A unique facet of our unit is that, because all patients are recovering from COVID-19, they are permitted to leave their rooms. We have created a recurring psychotherapy group that teaches emotion regulation strategies, sleep hygiene, mindfulness, and cognitive skills. While such material provides an effective launching point for discussion, the sharing of emotional experiences among patients is the most meaningful component. Interacting with others fighting COVID-19 validates patients' shared experiences and fosters resiliency. We are piloting a group with speech-language pathology for patients with enteric tubes, creating a forum for patients who cannot eat to discuss emotional responses and coping. Group offerings also include chair yoga and lunchtime social groups.

Consistent with early reports [4], we have found a high prevalence of cognitive dysfunction in COVID-19 patients on our recovery unit. Many patients have residual symptoms of hypoactive delirium [5] that can be misinterpreted as depression or apathy. We administer brief screening measures focusing on orientation, attention, memory, and executive functions, which subsequently inform team-based cognitive interventions. To facilitate orientation and memory, all patient rooms have a large whiteboard on which providers write their names and where patients' rehabilitation goals and progress are recorded. We wear large laminated ID tags with names and pictures over our personal protective equipment, which facilitates orientation, memory, and engagement with the team. We provide patients with small pocketbooks (“memory books”) and encourage them to write down new information to facilitate memory, organization, and planning.

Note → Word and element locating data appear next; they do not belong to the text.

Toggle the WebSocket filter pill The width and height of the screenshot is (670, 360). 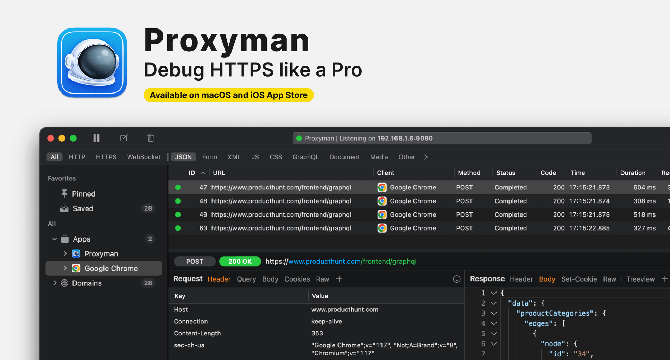pos(144,157)
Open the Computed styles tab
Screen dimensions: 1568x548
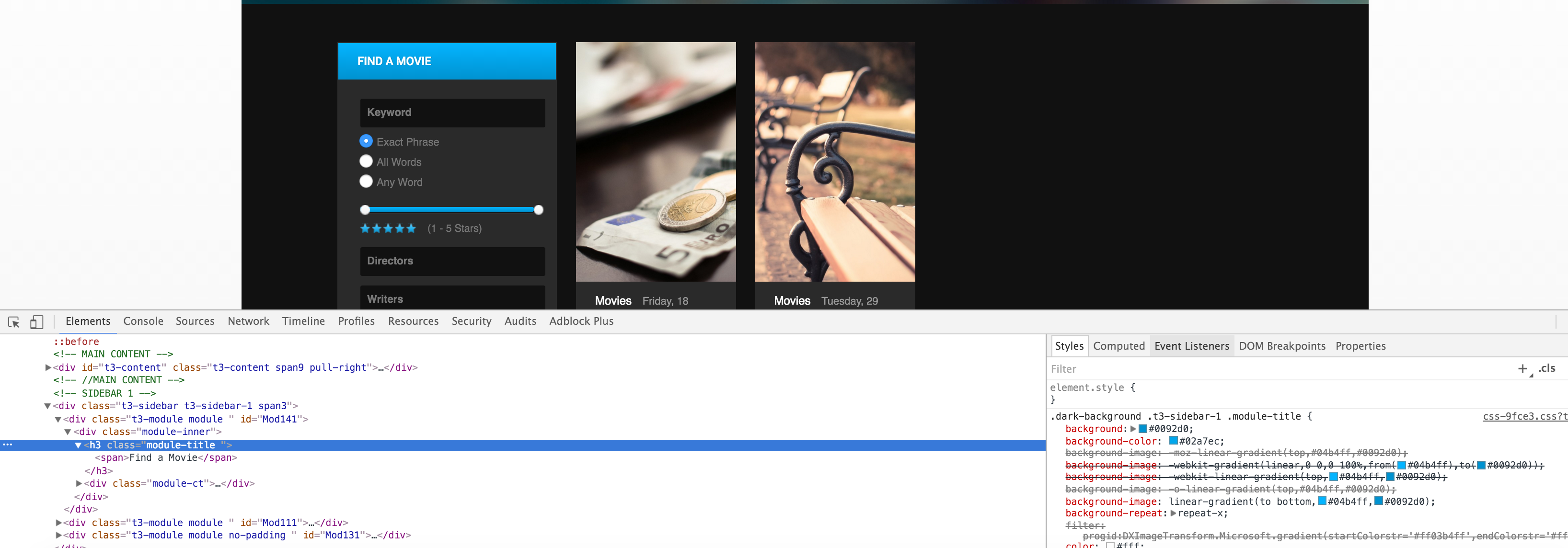1118,346
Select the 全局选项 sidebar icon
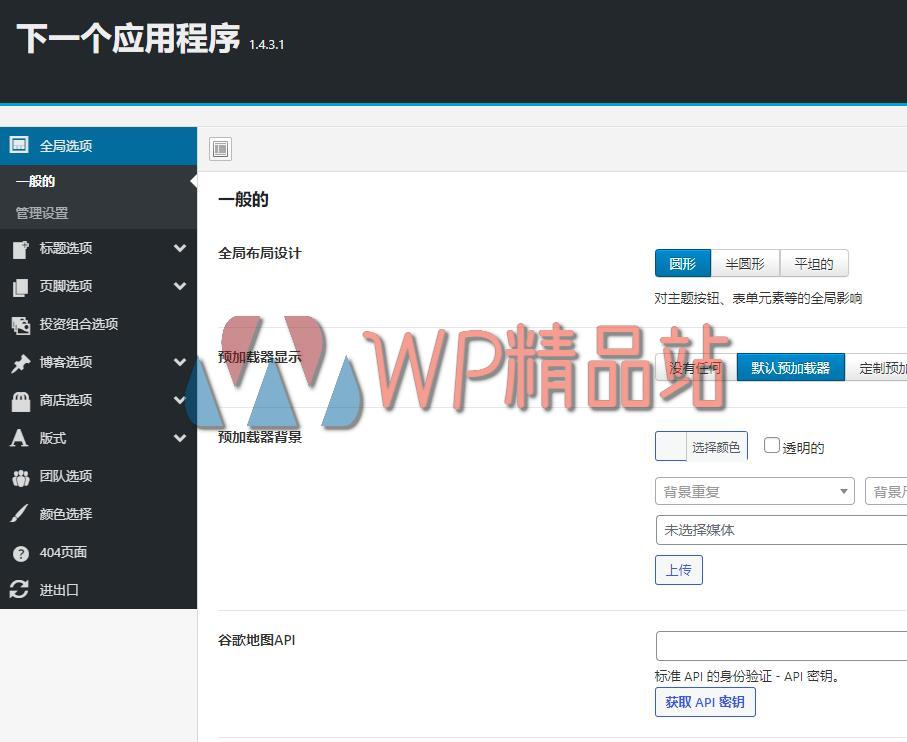The image size is (907, 742). pos(18,146)
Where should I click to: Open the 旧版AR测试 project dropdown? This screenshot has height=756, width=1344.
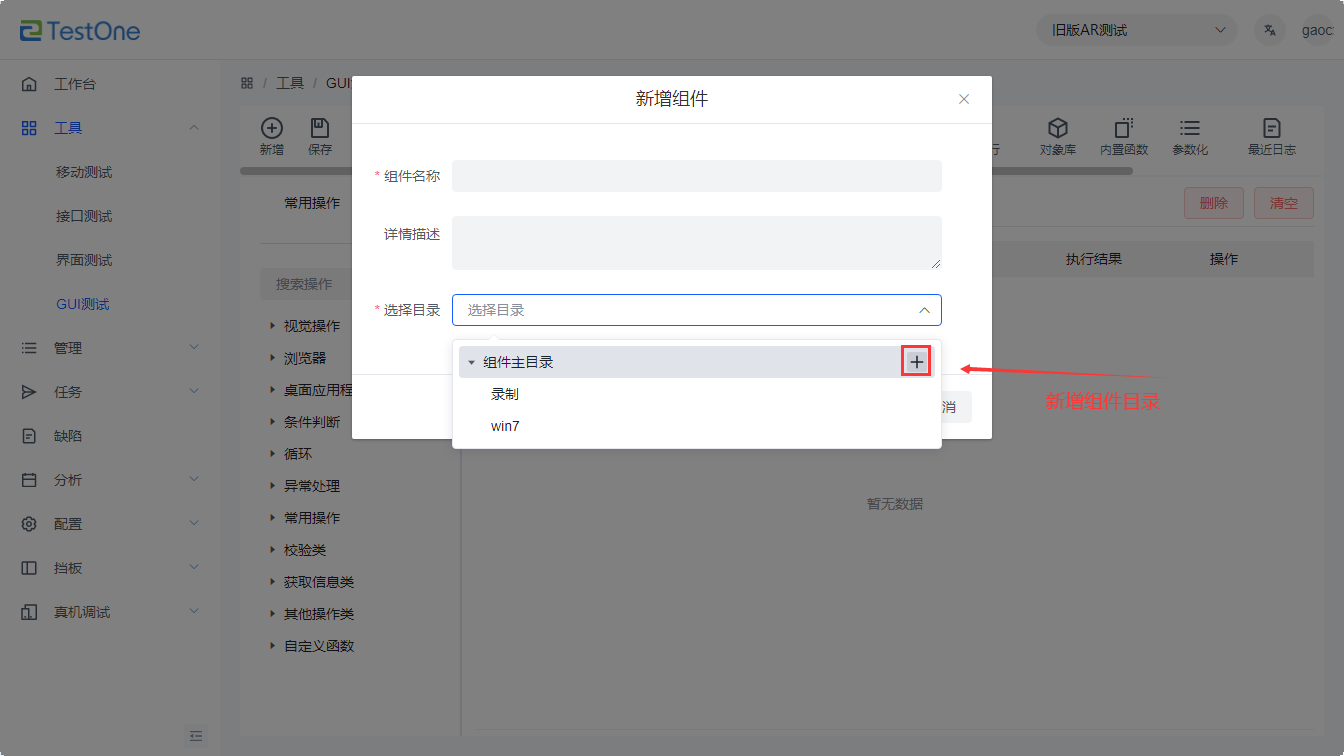(x=1137, y=30)
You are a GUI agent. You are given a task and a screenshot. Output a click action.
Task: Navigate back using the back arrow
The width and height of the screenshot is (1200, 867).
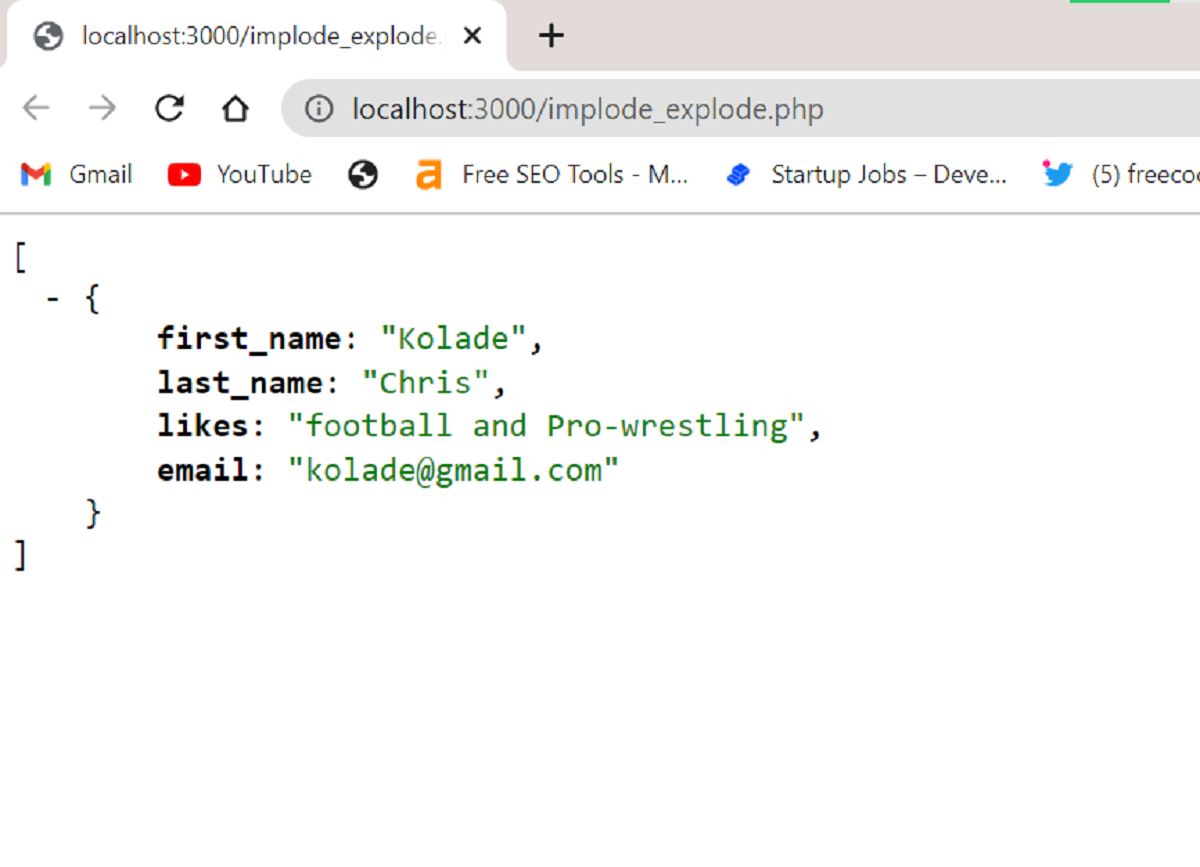click(36, 108)
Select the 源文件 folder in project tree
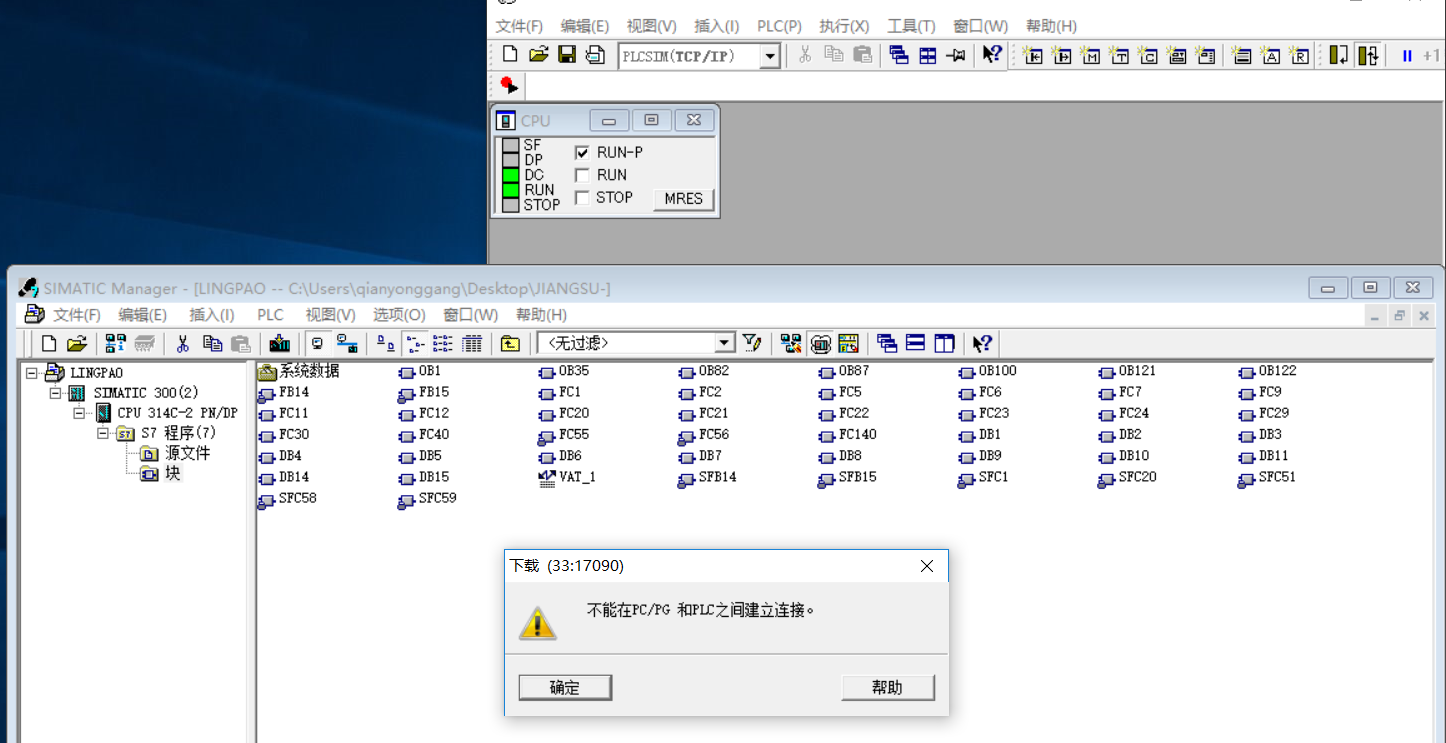The height and width of the screenshot is (743, 1446). (x=187, y=453)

Most of the patients on our unit respond well to these cognitive-behavioral strategies. For those who do require pharmacologic intervention, we take a symptom-focused approach, since we have found few patients have major mood or other primary psychiatric disorders. Given the rigorous rehabilitation work, we avoid sedation as much as possible, favoring medications like gabapentin for anxiety and mirtazapine for insomnia and anorexia. Finally, we provide patients with psychoeducation to assist them in transitioning home, including referrals to outpatient behavioral healthcare. Patients are also seen for follow-up in an outpatient post-ICU recovery clinic for further assessment and intervention.

Our recovery unit relies on financial support from our hospital and medical college as well as part-time staff redeployment. Funding of this unit may reduce long-term healthcare costs as patients receive early rehabilitation and the majority are discharged home; however, the long-term feasibility of our model is not yet known. Consultation-liaison psychiatrists see approximately three patients weekly and bill CPT codes 99221/99222/99223. Neuropsychological services are bundled within patients' care. Behavioral interventions may reduce long-term psychiatric morbidity and outpatient care usage, which has been shown following bedside psychotherapy for critically ill patients [6]; we plan to research the long-term outcomes of our patients. Nonetheless, our approach may inform care within similar specialized COVID-19 recovery units. Specific interventions (Table 1) can also be translated to traditional medicine, stepdown, and rehabilitation units. Overall, our experience indicates that it is critical for neuropsychologists and psychiatrists to collaborate in treating the neuropsychiatric sequelae of COVID-19.

Declaration of competing interest

The authors have no conflicts of interest to declare.